I'm in a new house and behind on cutting wood but have a lifetime supply free for the taking.


----------



## Irish Pixie (May 14, 2002)

Use a vertical splitter. There's no way we could lift the size chunk the splitter can split.


----------



## farmrbrown (Jun 25, 2012)

I've used a set of ramps for loading stuff in my pickup, 8ft. 2x10's.
But when I bought a splitter that tips vertically, that stopped.


----------



## Fishindude (May 19, 2015)

I cut my logs short, like 12" because I have small firebox stoves and also they split easier. In the event I have one so big around and heavy I can't lift it on the splitter, I cut it in half with the chain saw. I find using my splitter vertically to be a pain in the rear.


----------



## [email protected] (Sep 16, 2009)

back toward the end of my wood burning days in the house. I would buy a semi load of oak bundles.
I had a farmal A with a buzz saw and a chain saw.
sometimes I would leave the bands on the bundle and take the chain saw and run it down the pile about a foot from the end. the first pass would give me a variety of different lengths. but each pass after that the pieces were pretty uniform. I could cut a week's worth of wood in 15 minutes. not very much splitting to do.
I loved sawing fire wood.. my 3 kids, not so much..
.....jiminwisc.....


----------



## CKelly78z (Jul 16, 2017)

You can use your chainsaw to cut down through the bark side of the piece, essentially cutting it in half. You will need to kick, or sweep away the massive amount of curlings that come from cutting the wood WITH the grain, but the best way to knock a large log into 2 manageable pieces. I can also use my tractor FEL pulled up close where I can roll it out of the bucket onto the log splitter bed.

In 25 years of splitting wood, I have never tilted my log splitter up into the verticle position because it kills my back.


----------



## HDRider (Jul 21, 2011)

The answer seems to be a vertical splitter. Thanks all.

How big of one should I get?

The phrase caused me you go to YT


----------



## haypoint (Oct 4, 2006)

Fishindude said:


> I cut my logs short, like 12" because I have small firebox stoves and also they split easier. In the event I have one so big around and heavy I can't lift it on the splitter, I cut it in half with the chain saw. I find using my splitter vertically to be a pain in the rear.


For a few years, I bought 15 or 20 full cords of wood in 8 foot lengths. Every piece had to be split at least once. I cut everything in 16 inch lengths, mostly because that is how firewood is sold. I'd cut about a quarter of it shorter for my cook stove.

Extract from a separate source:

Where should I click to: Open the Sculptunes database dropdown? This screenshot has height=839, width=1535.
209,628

An elderly neighbor cooked on an old wood fired cook stove. She wanted to buy a face cord of stove wood. Over 12 inches long, but under 14 inches. Split small. BTW, face cord is a single stack 4 feet tall, 8 feet long.

I regretted agreeing to supply the wood. I had to make sure each piece was the correct length, plus didn't have knots that would prevent splitting. So, as I cut her wood, I'd have to toss the unsuitable pieces out of the way. Then, so much splitting. But I persisted. Sort of a good deed for a neighbor.

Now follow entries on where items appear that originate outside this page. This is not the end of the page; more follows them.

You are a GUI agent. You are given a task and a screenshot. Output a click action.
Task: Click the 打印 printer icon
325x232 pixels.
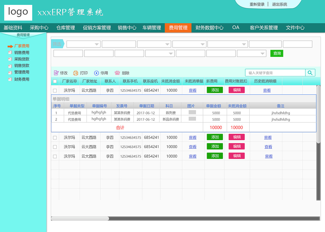click(75, 73)
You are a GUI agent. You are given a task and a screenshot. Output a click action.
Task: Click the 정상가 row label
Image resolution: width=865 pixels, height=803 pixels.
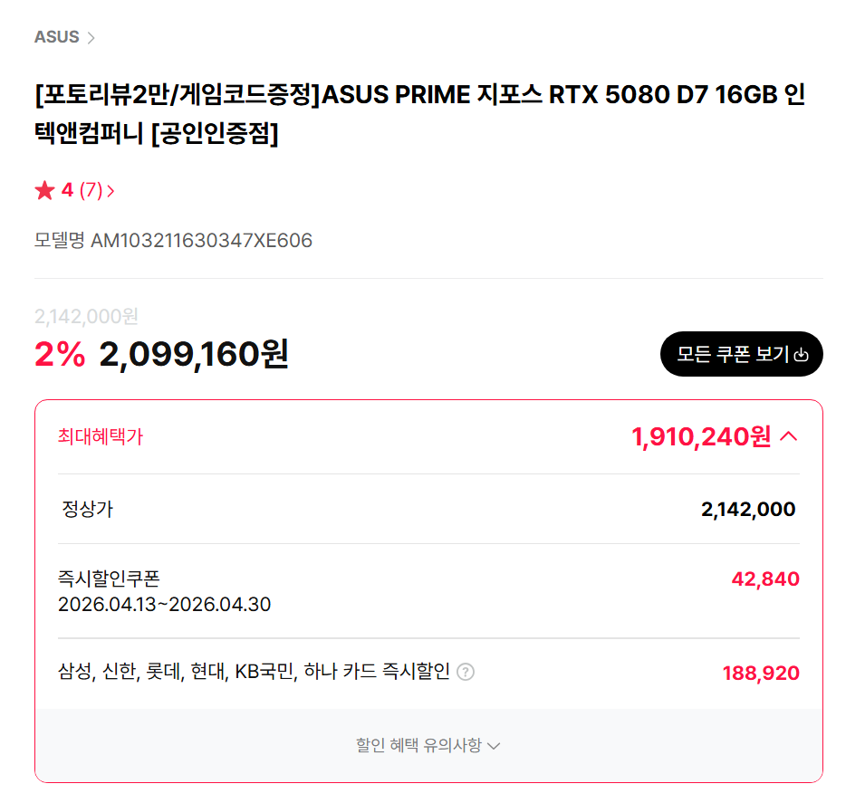click(x=87, y=509)
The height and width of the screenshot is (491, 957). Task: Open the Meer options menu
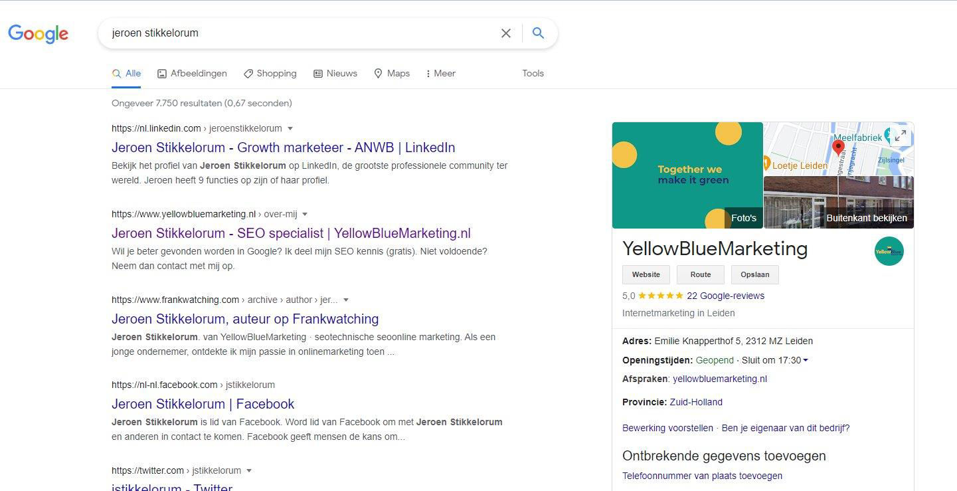440,74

When I arrived with the wood, she expected me to stack it, too. No good deed goes unpunished.

When I was done stacking, she said it looked good, but she wanted two more and, " next time, split it into smaller pieces."

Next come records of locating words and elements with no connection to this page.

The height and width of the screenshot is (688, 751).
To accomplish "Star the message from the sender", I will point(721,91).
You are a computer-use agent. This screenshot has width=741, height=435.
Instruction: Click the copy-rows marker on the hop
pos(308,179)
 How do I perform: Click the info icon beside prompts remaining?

I did it, you know, being a good neighbor.


----------



## ticndig (Sep 7, 2014)

ole gal probably had no clue the work involved . cutting wood for money is hard earned money and a young man's game. It's a great way to save money but a hard way to make it.


----------



## ticndig (Sep 7, 2014)

you can get a 27 ton at tsc for around a grand . wait for a 20% coupon to save big.
I'm going into my 17th year on mine with no issues , the only thing that's been changed are the oils. I run it out of gas every time I use it and it always starts with ease .


----------



## [email protected] (Sep 16, 2009)

ticndig said:


> ole gal probably had no clue the work involved . cutting wood for money is hard earned money and a young man's game. It's a great way to save money but a hard way to make it.



Oh, I think she knew alright..


----------



## flewism (Apr 2, 2007)

Noodling in half, splitter in vertical.


----------



## ridgerunner1965 (Apr 13, 2013)

when I split with my splitter in verticle, this is what I do.

I lay down a old piece of carpet next to the splitter. then I roll several large rounds up where I can reach them close to the splitter. I get down on my knees with feet under me on the carpet. then working slowly and deliberately, I jostle the rounds over under the wedge and split them. when I have split all I can reach its time to get up and roll some more rounds close to the splitter.

this year my 88 year old father has helped me a lot. he has a skidsteer with a attachement wood splitter. you simply drive up to the larger rounds,lower it down over them and split them into more manageable sizes. I then can split them the rest of the way down on my wood splitter. I split up one log this way that was the size of a backhoe tire. dad had pushed it into a brushpile cuz he didn't want to fool with it by himself.


----------



## farmrbrown (Jun 25, 2012)

HDRider said:


> The answer seems to be a vertical splitter. Thanks all.
> 
> How big of one should I get?
> 
> The phrase caused me you go to YT



I checked with several rental companies and bought one when they sold it and purchased their new equipment.
Paid $1,000 for a 26 ton that was commercial grade with a Honda engine.


----------



## CKelly78z (Jul 16, 2017)

Most rental places will allow you to rent first thing on a Saturday morning, and be able to keep it until Monday morning while only paying for 1 days worth. By myself, I can split a cord or two of wood in a day, throw it in a pile, and stack it later when it's convenient. (I have a 27 ton, 8HP splitter that I always use horizontally). If you have help, this could go much quicker, and potentially split a years supply of firewood in one weekend with a couple people on a rented splitter....about $50-$60 a day.


----------



## Grafton County Couple (Sep 20, 2018)

We (misses runs the lever) split heavy and/or large rounds vertically. I enjoy not having a sore back.


----------